Monday, June 26, 2006

Film: The rest of the film festival

I saw a total of eight films at the 2006 Sydney Film Festival. Not as good as the old days, when I had fewer time and money pressures.

In order of merit:
An Inconvenient Truth (USA, 2006)
Memory for Max, Ida, Clair and Company (Canada, 2005)
Secuestro Express (Venezuela, 2005)
Feast of the Goat (Spain, 2005)
Metal: A Headbanger’s Journey (USA, 2005)
A Pervert’s Guide to the Cinema (UK, 2006)
United 93 (USA, 2006)

- This list is actually ordered by what I feel affected me the most. I’ve already made notes on An Inconvenient Truth (a significant film); Memory For Max… (moving), and Feast Of The Goat (powerful). I’ll make a few notes on the rest here.

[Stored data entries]

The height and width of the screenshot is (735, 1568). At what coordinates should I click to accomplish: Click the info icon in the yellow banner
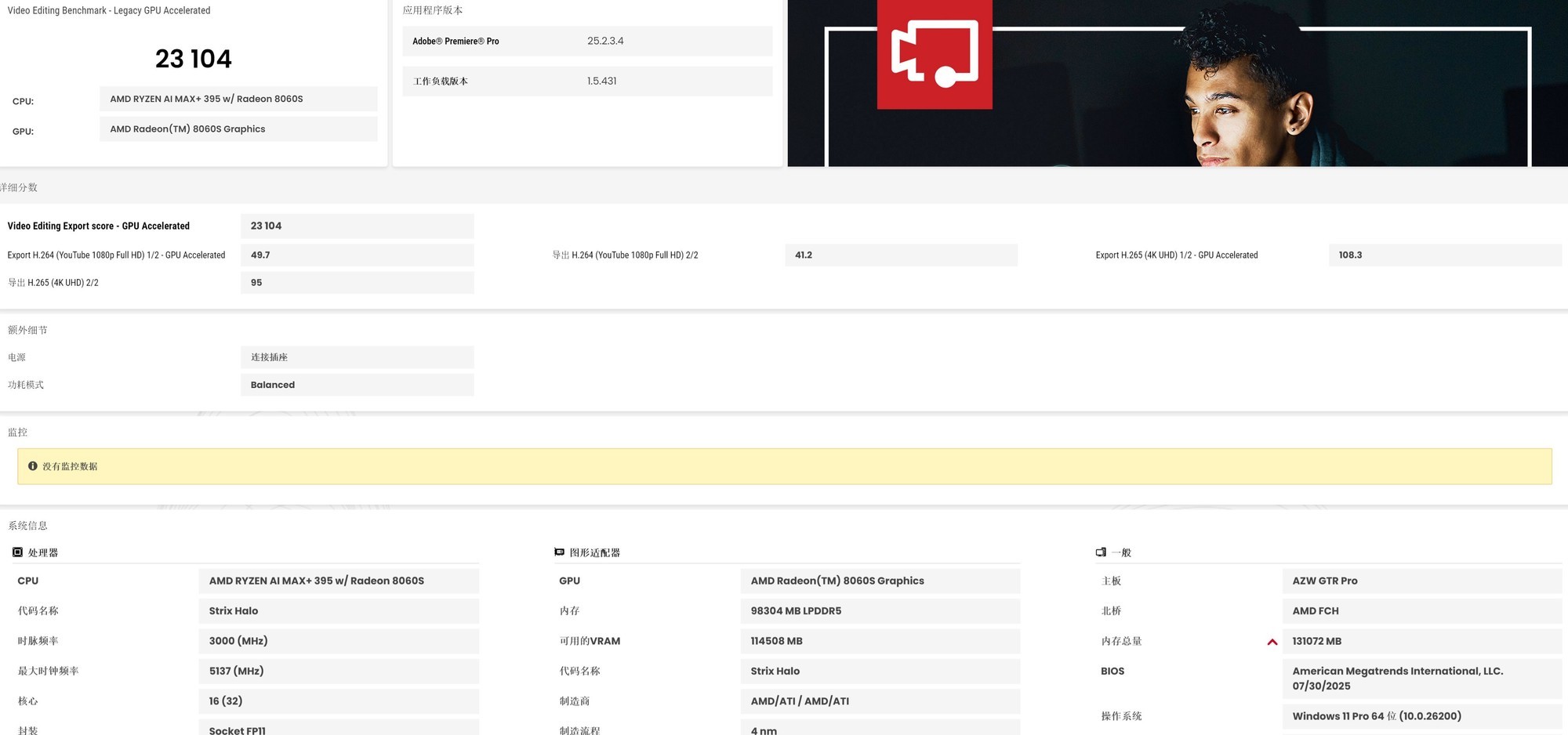coord(33,466)
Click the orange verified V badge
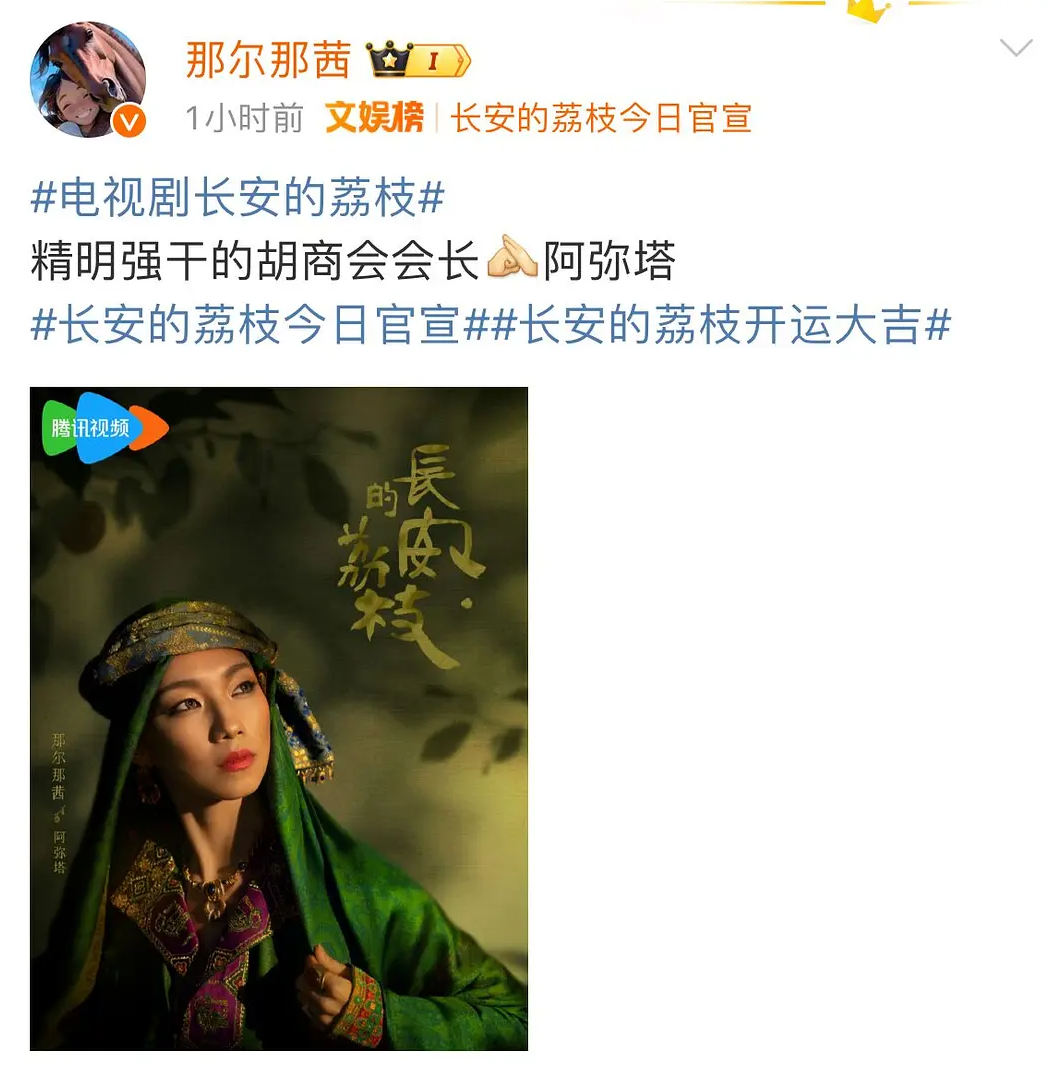Viewport: 1063px width, 1066px height. 128,122
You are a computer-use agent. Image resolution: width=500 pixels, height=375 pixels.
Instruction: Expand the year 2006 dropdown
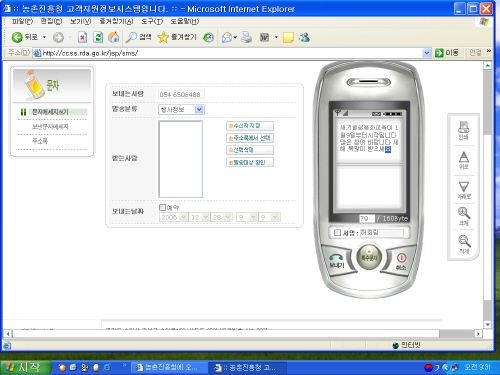pos(173,217)
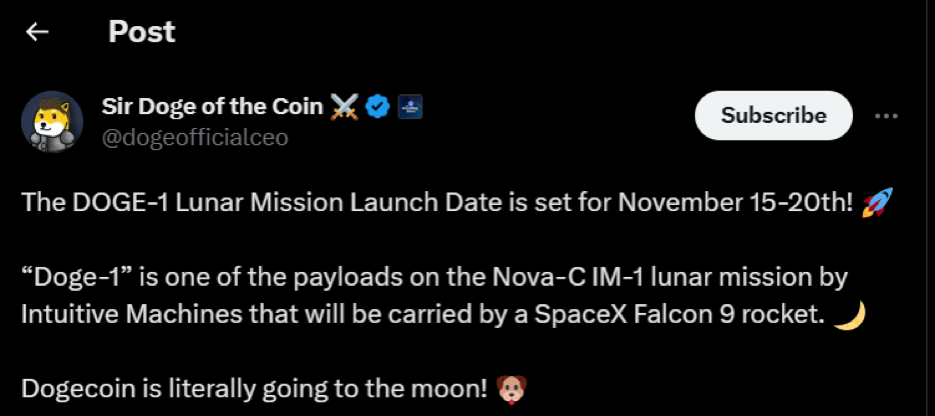Click the crossed swords emoji after the name
The width and height of the screenshot is (935, 416).
click(x=343, y=107)
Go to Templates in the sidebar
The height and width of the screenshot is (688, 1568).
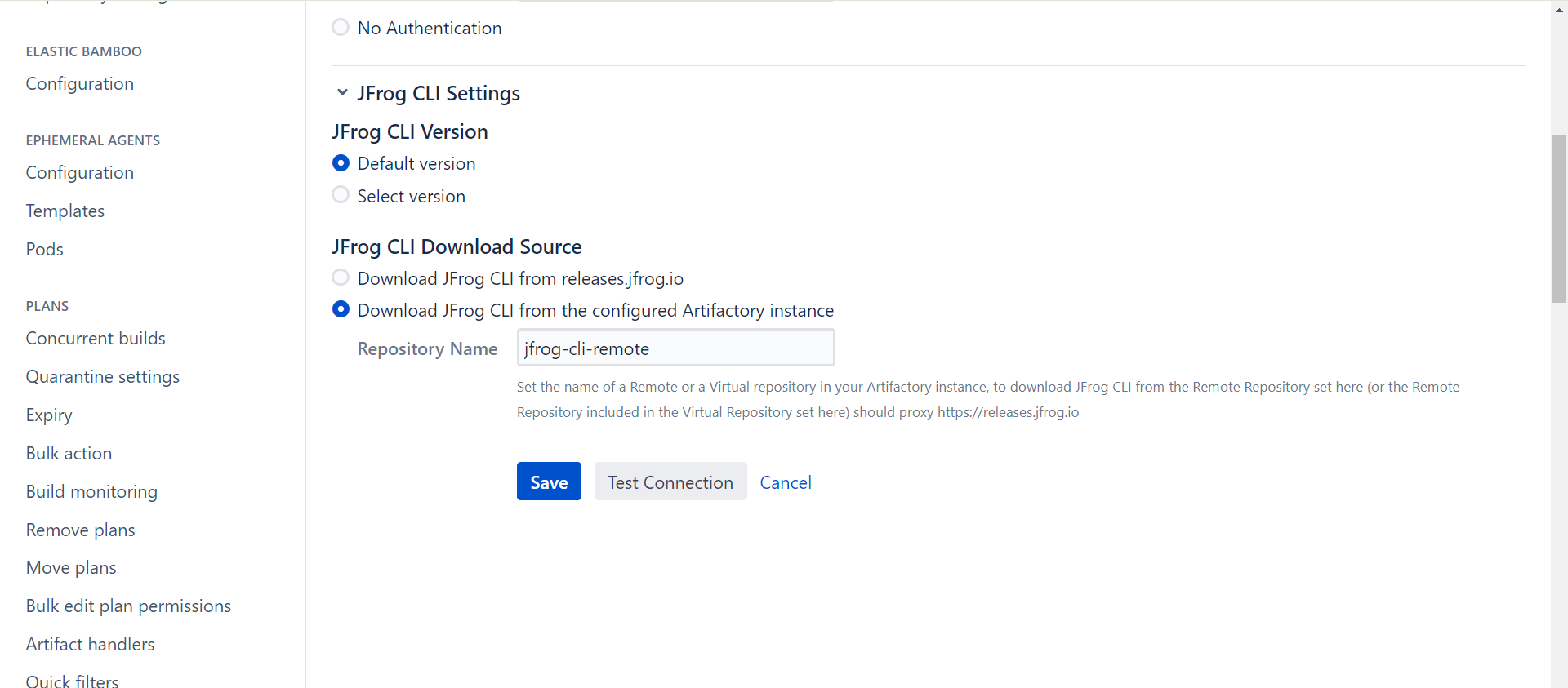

_Directions_
1. Reproduce the passage of the film festival post between "Film: The rest" and "Company (Canada, 2005)", inclusive.
2. In the film festival post, what one-word description does the writer give Feast Of The Goat?
3. Pick up the film festival post where it stops and continue writing it.

_Expected outputs_
1.
Film: The rest of the film festival

I saw a total of eight films at the 2006 Sydney Film Festival. Not as good as the old days, when I had fewer time and money pressures.

In order of merit:
An Inconvenient Truth (USA, 2006)
Memory for Max, Ida, Clair and Company (Canada, 2005)

2. Powerful.

3.
Secuestro Express is also a powerful film. Brutal, too. It depicts the volatile mixture of human experience that is Venezuela’s capital, Caracas. A large city where poverty and obscene wealth rub shoulders, fuelled by an abundance of guns, drugs and corruption. The medium is the kidnapping of a spoilt rich boy and a woman who volunteers in a health clinic. One aspect of the moralism is rather hollywood – the rich boy gets his, the woman emerges alive and unraped. On the other hand, the players are brutalised – terrified – by hyper-drug-crazed thugs with guns. But the hollywood pretence remains, to some extent: that if you’re alive and unscathed, everything’s all right. Yet the scars will remain.
I certainly didn’t feel unscathed when I came out of this film. It was quite nasty at times. But as the film directly points out, half the world is starving while the other half is dying of obesity; few of us are unscathed in the end. I recommend you read the review on IMDB.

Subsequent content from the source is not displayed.